Para Meldar Novia que te vea Rosa Nissán

Première publication en 1992 La présente édition : Debolsillo (Groupe Penguin Book) México, 2019 ISBN : 978-607-318-409-0

Rosa Nissán est une romancière mexicaine d’origine juive sépharade née à México en 1939. Elle a étudié le journalisme à l’Université féminine de sa ville natale et a collaboré pendant une vingtaine d’années avec Élena Poniatowska, romancière mexicaine très renommée et récompensée par de nombreux prix littéraires, dont le prestigieux prix Cervantès. Élena Poniatowska est née en France en 1932 ; issue d’une illustre famille, elle est plutôt marginale, voire en rupture par rapport à celle-ci. Il est probable que cette collaboration a largement contribué à forger la personnalité littéraire de Rosa Nissán, la preuve en est que le roman Novia que te vea lui est dédié. Dès 1984, Rosa Nissán a commencé à publier des articles, ainsi que des contes dans différentes publications mexicaines. Novia que te vea a été publié pour la première fois en 1992, remportant un succès tel que l’œuvre est portée à l’écran dès 1994, film mis en scène par la réalisatrice Guita Schyfter sur un scénario d’Hugo Hiriart. Roman ? Autobiographie ? Un peu des deux très certainement, l’utilisation de la première personne tout au long de l’ouvrage entretient parfaitement l’ambigüité.

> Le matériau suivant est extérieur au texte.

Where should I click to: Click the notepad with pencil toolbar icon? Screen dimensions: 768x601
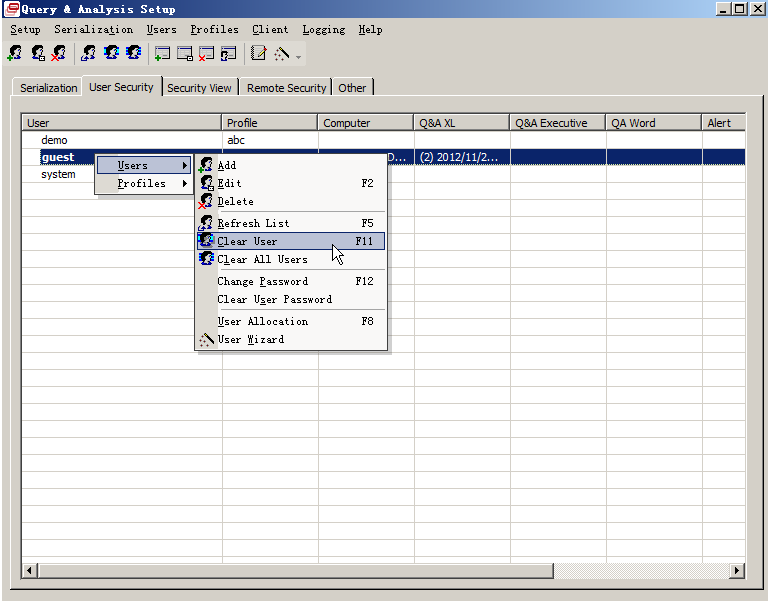pyautogui.click(x=258, y=53)
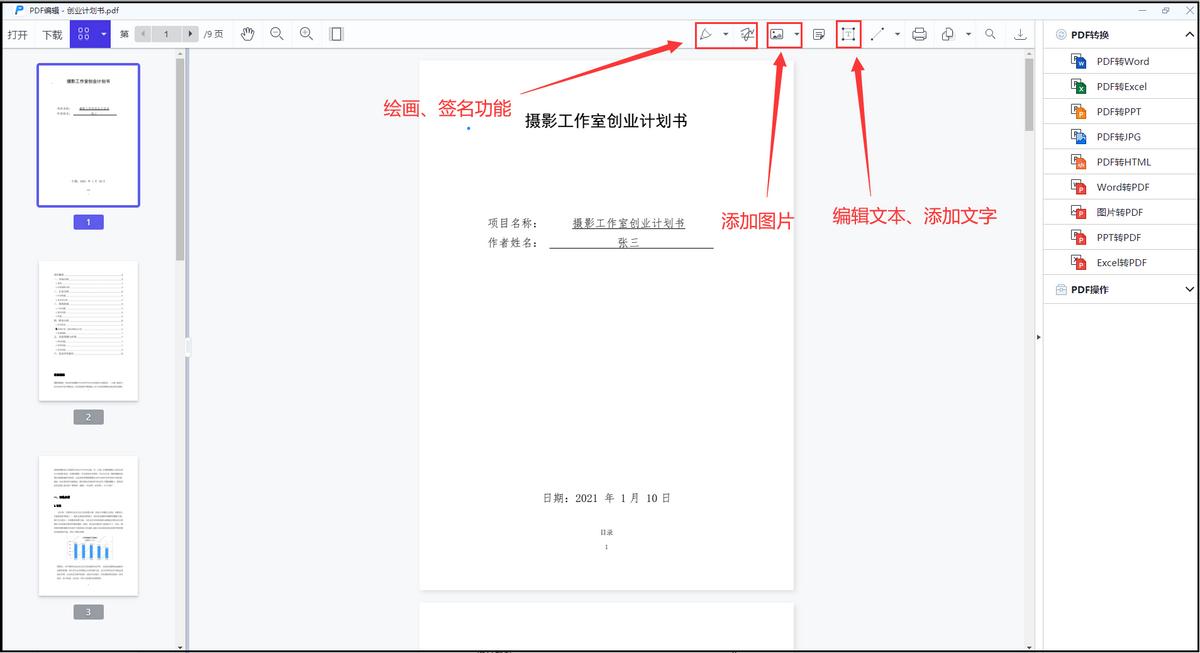The image size is (1200, 653).
Task: Click the add image icon
Action: point(775,34)
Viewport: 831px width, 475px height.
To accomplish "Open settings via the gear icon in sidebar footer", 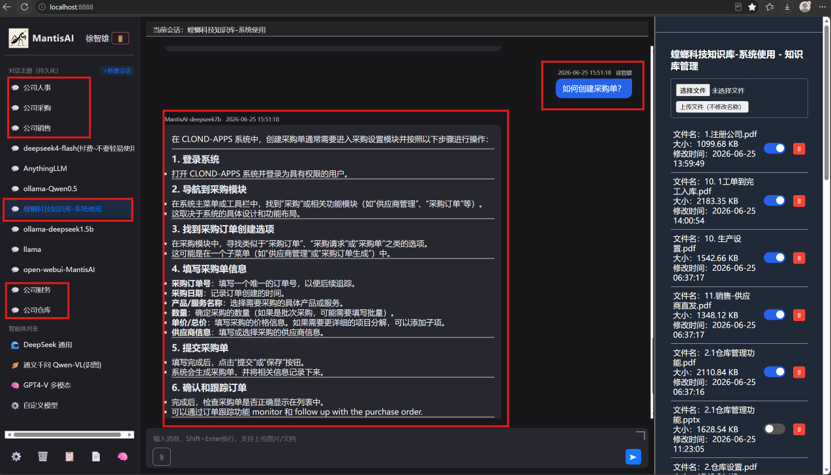I will [16, 456].
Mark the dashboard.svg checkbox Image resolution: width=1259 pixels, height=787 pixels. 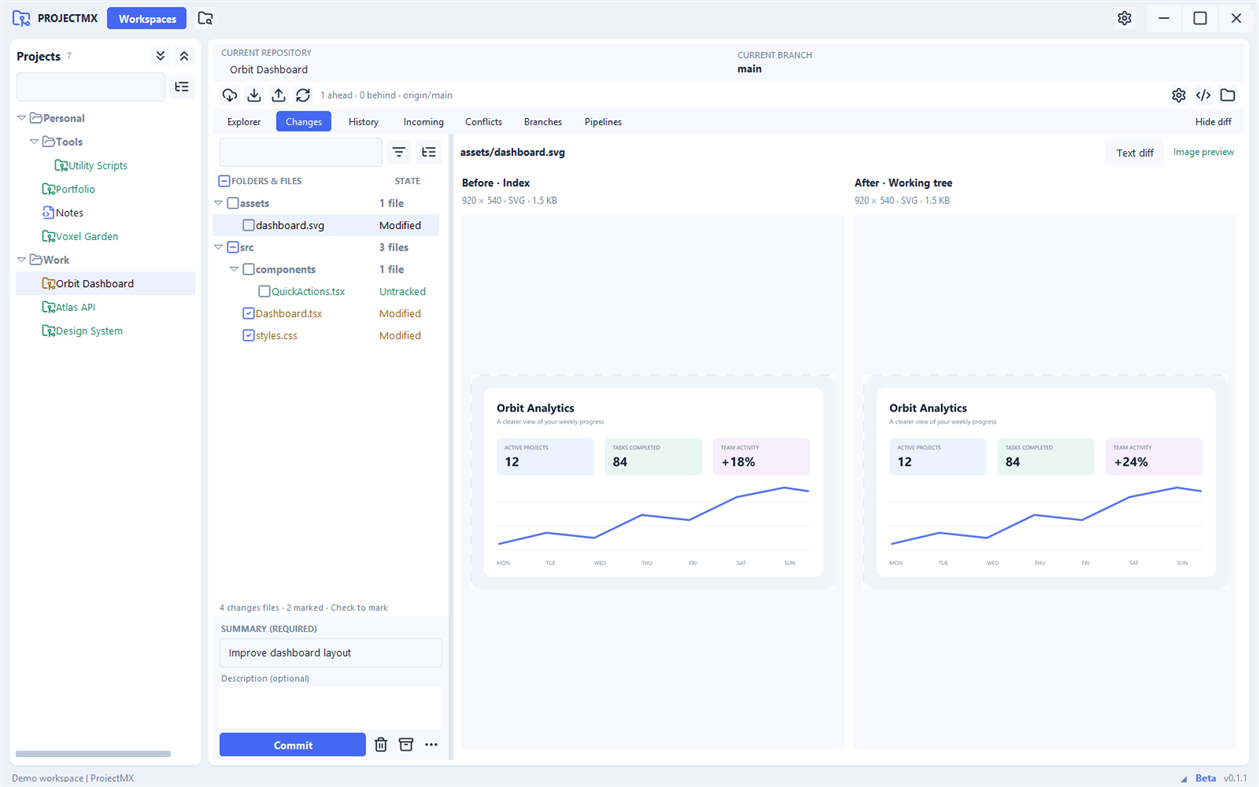(x=249, y=225)
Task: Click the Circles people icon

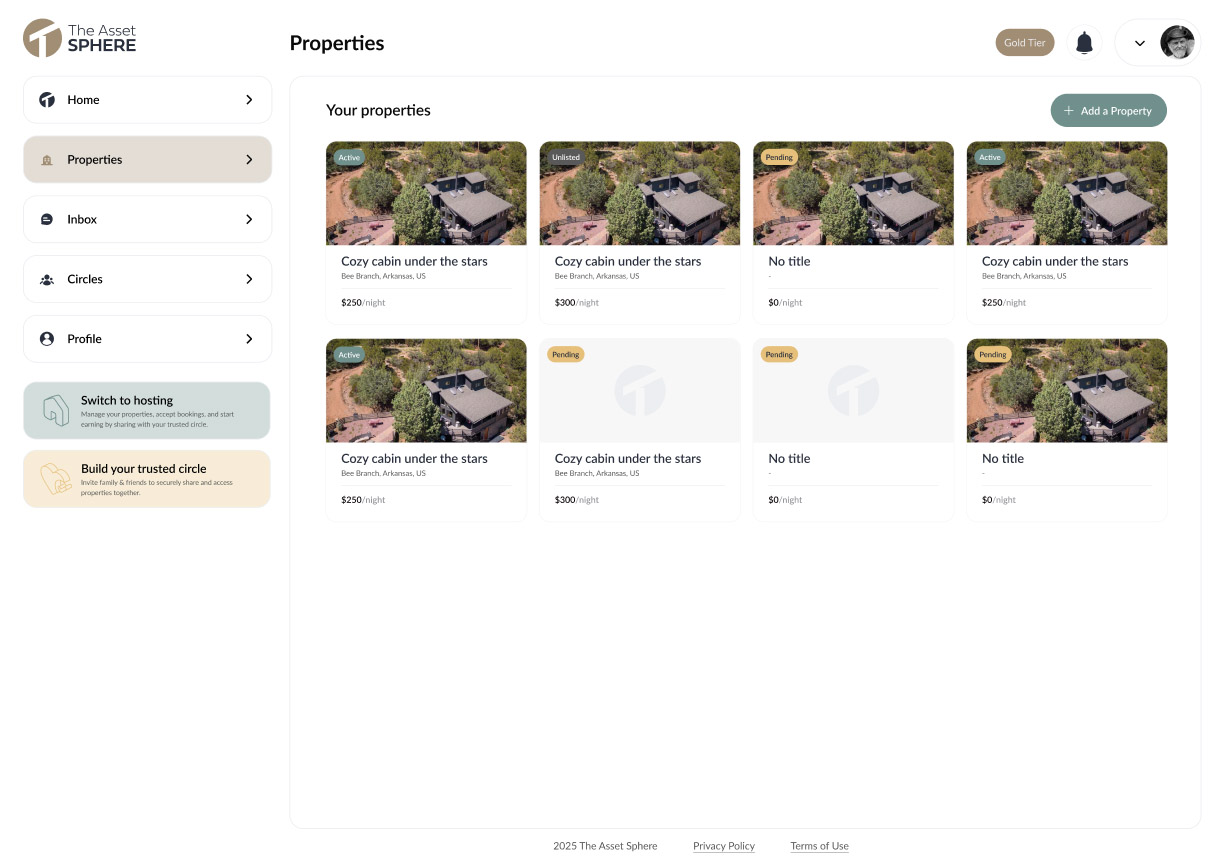Action: [47, 280]
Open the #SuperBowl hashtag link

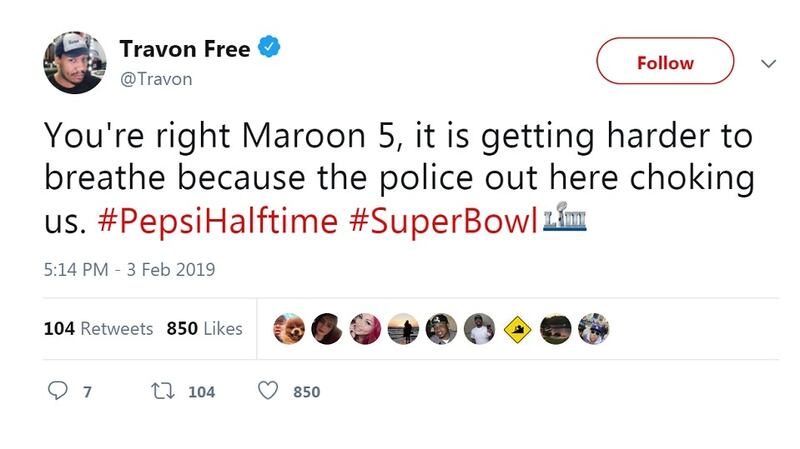443,221
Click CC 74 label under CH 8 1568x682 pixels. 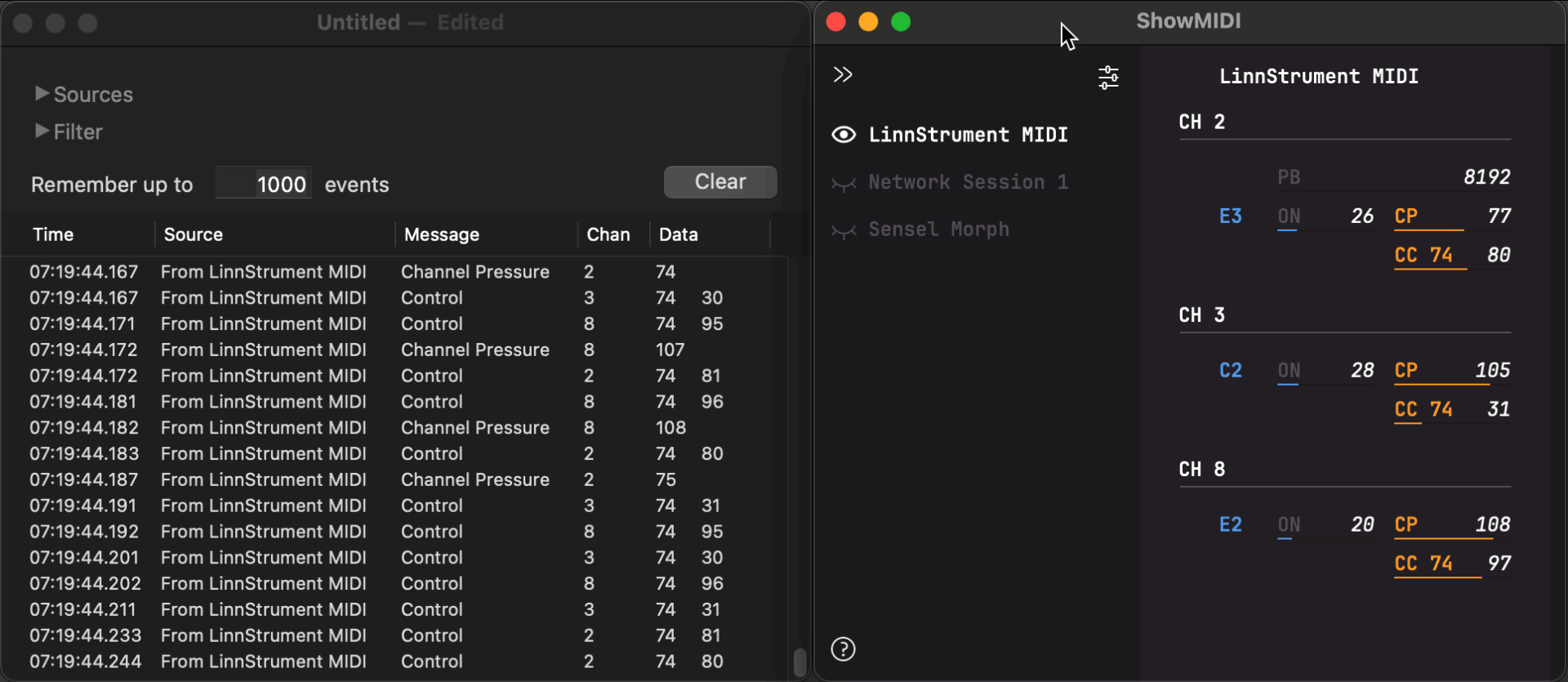[x=1423, y=564]
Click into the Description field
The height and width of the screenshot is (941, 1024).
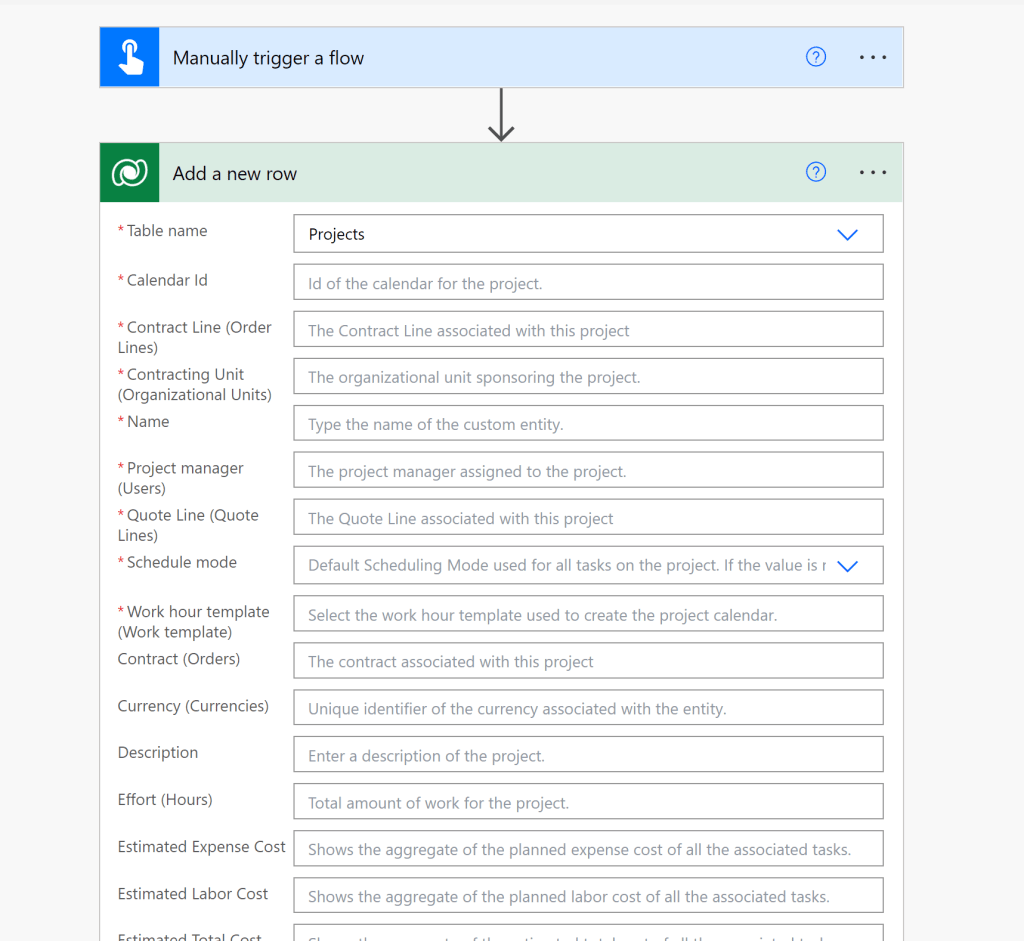(588, 755)
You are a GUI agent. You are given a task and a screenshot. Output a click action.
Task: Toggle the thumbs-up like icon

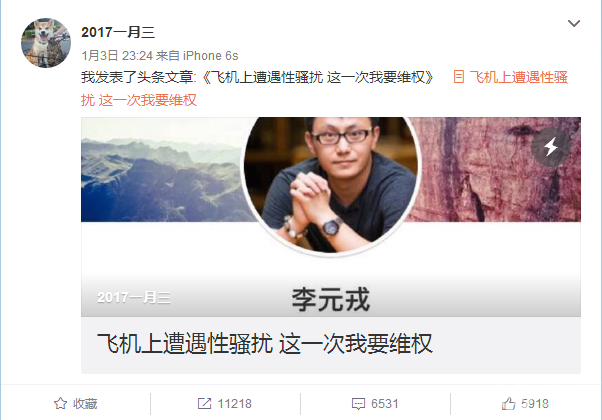pyautogui.click(x=508, y=403)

Le lecteur va suivre une narration qui tient en un seul et unique chapitre depuis l’enfance de l’héroïnenarratrice jusqu’à son mariage. Le récit prend la forme d’une pelote de laine que l’on déroule, à partir des premières expériences scolaires de la narratrice Oshinica, dont le prénom devient Eugenia pour les Mexicains. | 62 | KAMINANDO I AVLANDO.36

Oshinica vit entre deux mondes : celui du Mexique, où sa famille s’est fixée, visiblement dans les années 1930, venant d’Istanbul. Mais le passé stambouliote est évoqué de façon assez lointaine, par de petites touches, quelques souvenirs ou réflexions venant des membres de la famille d’Oshinica. Rosa Nissán étant née en 1939, cela renforce le parallélisme entre elle-même et son héroïne-narratrice. Le récit s’ouvre sur l’unique chapitre intitulé 2° año (2e année), souvenirs essentiellement scolaires au début. Oshinica oscille entre deux mondes, deux cultures. Au fil des pages, aux souvenirs scolaires se greffent les liens amicaux, familiaux. L’appartenance au judaïsme s’affirme peu à peu. Après un passage dans une école chrétienne, elle intègre un collège juif où elle commence à apprendre l’hébreu. Dans les toutes premières pages, l’empreinte mexicaine est très présente, par la mention de lieux géographiques très connus au Mexique – Cholula, Popocatepetl, Acapulco… – et puis, pendant l’enfance, la remise des cadeaux par les Rois mages le 6 janvier, selon la coutume observée dans le monde hispanique. Oshinica mexicaine ? Sans doute d’une certaine manière, mais on perçoit également une certaine difficulté d’intégration, voire un manque de reconnaissance dans la société mexicaine – les communautés juives ne sont pas légion. Ainsi Oshinica oscille-t-elle entre deux mondes. Son intérêt pour le monde juif semble ténu ou porteur d’interrogation au début. Il s’affirme peu à peu au fil du temps. De même l’enthousiasme pour l’État d’Israël, encore naissant au moment de son adolescence ; là encore, la parenté entre Oshinica et Rosa Nissán se fait jour, la romancière ayant été particulièrement marquée par un voyage dans l’État hébreu, qu’elle relate dans une chronique intitulée Las Tierras Prometidas, publié en 1997. Nous suivons le parcours d’Oshinica pendant sa jeunesse : ses études, sa formation, ses fréquentations, pas toujours en adéquation avec sa famille. Le père est commerçant, vendant du prêtà-porter ; il ne comprend pas forcément le désir de sa fille de faire des études et de travailler. Le souci


PARA SINTIR |

de la famille est essentiellement le mariage, d’où le titre du roman. Le récit s’achève sur le mariage d’Oshinica, avec un prétendant importun pour ses parents et après une rupture avec celui qui aurait dû être le gendre idéal. Ces quelques traits brossés rapidement nous laissent entrevoir la ferme volonté et la forte personnalité de l’héroïne. Probablement un point commun encore avec

Rosa Nissán, dont la biographie laisse entendre cette force de caractère. Un dicton posé en conclusion, le jour du mariage d’Oshinica, ¡ Hisho que te nazca ! sert de titre à un autre récit publié quelques années plus tard, en 1999, une invitation pour le lecteur à poursuivre l’aventure.

Monique Héritier

Para Sintir Notre Seigneur Élohénou (Les Tables de la Loi)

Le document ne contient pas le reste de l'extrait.